** begin EXCERPTED PASSAGE **
Closed Bug 53462 Opened 24 years ago Closed 24 years ago

Option for jars only in tarballs

Categories

(SeaMonkey :: Build Config, defect, P3)

defect

Tracking

(Not tracked)

VERIFIED FIXED
mozilla0.9

People

(Reporter: spam, Assigned: BenB)

References

Details

Attachments

(8 files)

Not sure this is a bug but: ftp://ftp.mozilla.org/pub/mozilla/nightly/2000-09-20-13-M18/ mozilla-i686-pc-linux-gnu.tar.gz has grown with 3.5 MB since the previous build. At 8 o'clock today it was 8297 Kb. 5 hours later it had grown to 11764 Kb. I downloaded mozilla-i686-pc-linux-gnu-installer.tar.gz from the same dir but it and it unpacked fine but when running ./mozilla-installer it doesn't want to do much; terminates after only seconds with error "Fatal Error [-615] download failed"
Are we picking up both the jars and the flat files?
Assignee: cls → leaf
yes, we pick up both flat files and the jar files, because they're both in dist. The .zip files and the .sit files and the .tar.gz files are generally just what's in dist. If people want to reduce the amount of space in their download, the installer packages are the best way to go. Should we be making tar.gzs that have just what's in the packages-unix file, a la the installer? It seems like leaving the jars exploded will help xul/js developers, but maybe we can just say ``unzip these, if you like''
Status: NEW → ASSIGNED
Since the jar files now contain the same structure as the flat files, I think we should be able to tell chrome developers to just unzip the jar files to do their work. Everyone downloading the build shouldn't have to pay that penalty. We still need a utility to convert the install-chrome.txt format back & forth though. Warren?
I want to make the browser do the translation based on an env var. That will be easiest. And you're right, we could delete everything in chrome except the jar files, then tell developers to unzip them if they want. Maybe the tarball script could do something like this: mkdir dist/bin/tmp-chrome mv dist/bin/chrome/*.jar dist/bin/tmp-chrome rm -rf dist/bin/chrome mv dist/bin/tmp-chrome dist/bin/chrome <tar>
we shouldn't be putting build funkiness in the automation that everyone is going to run into. this should be in the makefiles to do this if you're building with jar packaging enabled. if you don't want it in the tarball, make sure it isn't in dist.
** end EXCERPTED PASSAGE **
** begin RECORDS SHOWN **
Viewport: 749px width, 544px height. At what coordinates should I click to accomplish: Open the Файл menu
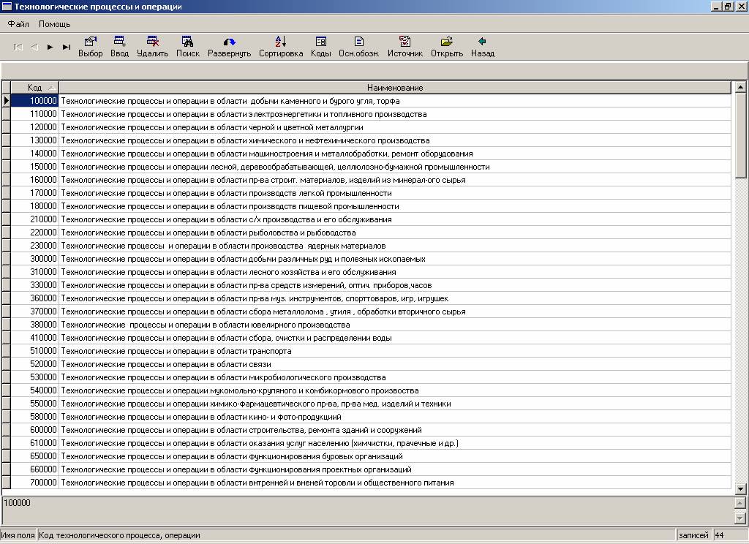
** end RECORDS SHOWN **
** begin RECORDS SHOWN **
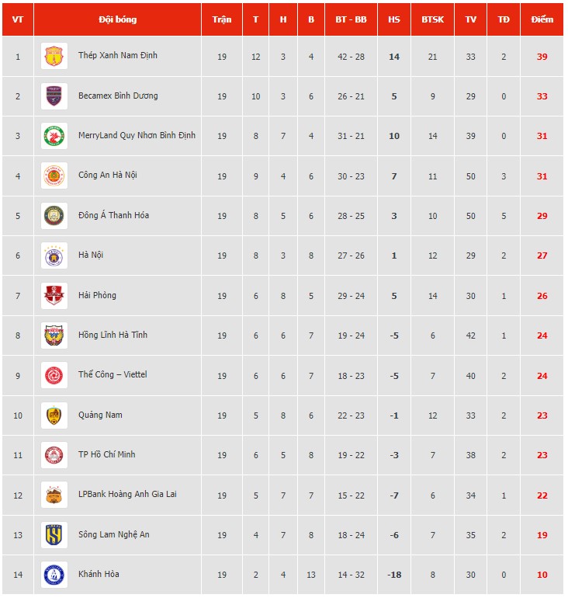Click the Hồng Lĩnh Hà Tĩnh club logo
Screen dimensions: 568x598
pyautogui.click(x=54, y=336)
** end RECORDS SHOWN **
_REQUIRED WORK_
1/ Decide whether each statement below agrees with the bug report. Answer yes or no for each one, and quote the words from the report that decide it.
(a) The Linux tarball grew from 8297 Kb to 11764 Kb within five hours.
(b) The installer unpacked fine and then ran to completion without errors.
(c) The final comment holds that removing unwanted files from the tarball should be handled in the makefiles, not in the automation.
2/ Return the passage of the bug report from "Not sure this" to "the flat files?", copied verbatim.

_EXPECTED RESULTS_
1/
(a) Yes: "At 8 o'clock today it was 8297 Kb. 5 hours later it had grown to 11764 Kb."
(b) No: "terminates after only seconds with error "Fatal Error [-615] download failed""
(c) Yes: "we shouldn't be putting build funkiness in the automation that everyone is going to run into. this should be in the makefiles to do this if you're building with jar packaging enabled."

2/
Not sure this is a bug but: ftp://ftp.mozilla.org/pub/mozilla/nightly/2000-09-20-13-M18/ mozilla-i686-pc-linux-gnu.tar.gz has grown with 3.5 MB since the previous build. At 8 o'clock today it was 8297 Kb. 5 hours later it had grown to 11764 Kb. I downloaded mozilla-i686-pc-linux-gnu-installer.tar.gz from the same dir but it and it unpacked fine but when running ./mozilla-installer it doesn't want to do much; terminates after only seconds with error "Fatal Error [-615] download failed"
Are we picking up both the jars and the flat files?